Tuesday, November 10, 2009

Waldo

Today, Emerson. Today, "Self-Reliance," for just about the fortieth time.

No matter. Still thrills my soul--or Oversoul, or whatever weird spiritual essence the dreamer Emerson had in his sights. I admit I'm powerless in the man's charms, even though I've been over and over and over that silly essay. I know it's crazy, just so much dreamy madness, the rantings of a parlor prophet who watched the heavens so fervently his feet only rarely touched the ground. I know it. But no matter.
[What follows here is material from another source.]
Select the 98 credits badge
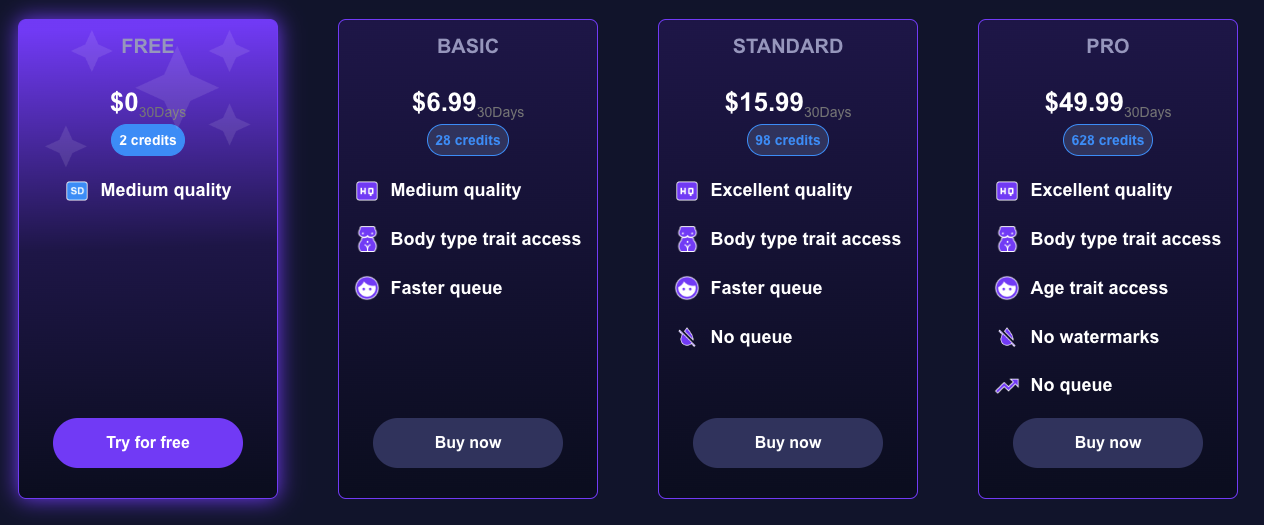The height and width of the screenshot is (525, 1264). click(788, 140)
Transcendentalism was among the goofiest excuses for a religion America ever birthed. Ian Frazier calls the Ghost Dance, a cultic phenomemon in Native America in the late 19th century "America's first religion," and skips thereby New England's hybrid Transcendentalism. But then, there were Europeans similarly convicted; the roots of Emerson's dreaming lay as much in Europe and the Far East as his own native soil. Even though it grew here, I suppose it wasn't born here.

In whatever soil it took root, Transcendentalism was a hazy hybrid that curled up and died in 1860, once this nation went to war. When blood flowed as deeply as did then, reality brought transcendentalism down like fire did the Hindenberg, and Emerson and his band of New Age groupies became little more than a chapter in a history book.

No matter. I love him, always have. "Whoso would be a man must be a nonconformist." Those were marching orders way back when, during the late 60s, I first read Waldo. And they still thrill me, even though when I look back it's hard to conceive of a life's path that has been more conventionally institutional than my own. Mark me among those most rarest of evangelicals--I never left the church into which I was born.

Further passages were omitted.